[asterisk-speech-rec] Speech Recognition Problems

Mon May 19 08:29:22 CDT 2008

Joshua,

Thanks for your insight.

I started looking at your app_speech_utils.c and wanted to use it as base
code to customize as my first version of nuance decoder just takes a file
and outputs the result.

After looking at the code and making first attempt, I then realized that its
much easier to add the connector module rather than customizing
speechbackground as it relies on so many things.  Speech_create etc.

I made a dummy module which just prints the status of each callback. Here is
the trace.

   -- Executing [3010 at default:1] SpeechCreate("SIP/station1-08ce3998",
"nuance") in new stack
[May 19 18:27:17] WARNING[8638]: app_mc.c:94 create: Creating Speech Engine
[May 19 18:27:17] WARNING[8638]: app_mc.c:96 create: nuance
    -- Executing [3010 at default:2]
SpeechActivateGrammar("SIP/station1-08ce3998", "company-directory") in new
stack
[May 19 18:27:17] WARNING[8638]: app_mc.c:137 activate: Activating Grammar
Name [May 19 18:27:17] WARNING[8638]: app_mc.c:139 activate: nuance
company-directory
    -- Executing [3010 at default:3] SpeechStart("SIP/station1-08ce3998", "")
in new stack
[May 19 18:27:17] WARNING[8638]: app_mc.c:163 start: Starting Engine [May 19
18:27:17] WARNING[8638]: app_mc.c:165 start: nuance
    -- Executing [3010 at default:4] SpeechBackground("SIP/station1-08ce3998",
"AppointmentTomorrow") in new stack
[May 19 18:27:17] WARNING[8638]: app_mc.c:163 start: Starting Engine [May 19
18:27:17] WARNING[8638]: app_mc.c:165 start: nuance
[May 19 18:27:17] WARNING[8638]: format_wav.c:156 check_header: Unexpected
freqency 16000
[May 19 18:27:17] WARNING[8638]: file.c:316 fn_wrapper: Unable to open
format wav
    -- Saved useragent "SJphone/1.65.377a (SJ Labs)" for peer station1
[May 19 18:28:00] WARNING[8638]: app_mc.c:105 destroy: Destroying Speech
Engine [May 19 18:28:00] WARNING[8638]: app_mc.c:107 destroy: nuance
    --

I saw two problems and few questions. SpeechStart is called twice. It is
also called from SpeechBackground. I am not sure why is it being called.

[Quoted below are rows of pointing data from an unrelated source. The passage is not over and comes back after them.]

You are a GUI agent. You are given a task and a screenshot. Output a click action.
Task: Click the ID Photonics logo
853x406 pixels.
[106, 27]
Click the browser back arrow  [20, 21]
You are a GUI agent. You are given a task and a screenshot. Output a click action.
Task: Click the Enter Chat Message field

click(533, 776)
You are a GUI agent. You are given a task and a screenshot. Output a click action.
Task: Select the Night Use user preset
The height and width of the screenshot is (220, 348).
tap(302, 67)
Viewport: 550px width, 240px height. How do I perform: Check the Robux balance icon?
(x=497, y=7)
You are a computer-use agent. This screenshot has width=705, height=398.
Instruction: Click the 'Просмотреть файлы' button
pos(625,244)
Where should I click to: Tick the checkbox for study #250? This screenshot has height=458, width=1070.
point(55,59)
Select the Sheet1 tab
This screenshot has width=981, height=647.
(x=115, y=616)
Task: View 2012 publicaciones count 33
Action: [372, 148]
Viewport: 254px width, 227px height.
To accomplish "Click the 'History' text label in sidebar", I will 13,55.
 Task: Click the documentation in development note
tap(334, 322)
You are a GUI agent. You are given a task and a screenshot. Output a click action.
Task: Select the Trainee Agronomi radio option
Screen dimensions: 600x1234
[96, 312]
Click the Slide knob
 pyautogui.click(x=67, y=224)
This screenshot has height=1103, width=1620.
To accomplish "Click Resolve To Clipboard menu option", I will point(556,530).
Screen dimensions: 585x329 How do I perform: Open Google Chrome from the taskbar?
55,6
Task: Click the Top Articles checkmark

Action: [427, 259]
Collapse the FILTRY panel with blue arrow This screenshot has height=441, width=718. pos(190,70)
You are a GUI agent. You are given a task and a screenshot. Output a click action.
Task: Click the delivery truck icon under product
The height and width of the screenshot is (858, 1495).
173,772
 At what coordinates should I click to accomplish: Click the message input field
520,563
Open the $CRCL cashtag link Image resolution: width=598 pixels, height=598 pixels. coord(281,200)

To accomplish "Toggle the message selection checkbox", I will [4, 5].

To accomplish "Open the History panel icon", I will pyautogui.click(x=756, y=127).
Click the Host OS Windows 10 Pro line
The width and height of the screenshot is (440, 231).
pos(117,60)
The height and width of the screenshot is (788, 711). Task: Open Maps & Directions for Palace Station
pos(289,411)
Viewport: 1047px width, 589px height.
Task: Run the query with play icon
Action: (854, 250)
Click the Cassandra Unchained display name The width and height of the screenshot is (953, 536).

int start(struct ast_speech *speech)
 {
         ast_log(LOG_WARNING, "Starting Engine ");
         if(speech != NULL  && speech->engine != NULL )
            ast_log(LOG_WARNING, "%s\n", speech->engine->name);

        return 0;
 }

Write callback is never called. I see that in your speech_utils code that
you write to engine only when AST_SPEECH_STATE_READY is set. When is the
right time to set this? Should we set it in speechcreate? Which function
call is the right way? I cannot use change callback as it will in turn call
me again.

I thought the internal engine should call this when it detects that the
caller has started talking and then does it automatically.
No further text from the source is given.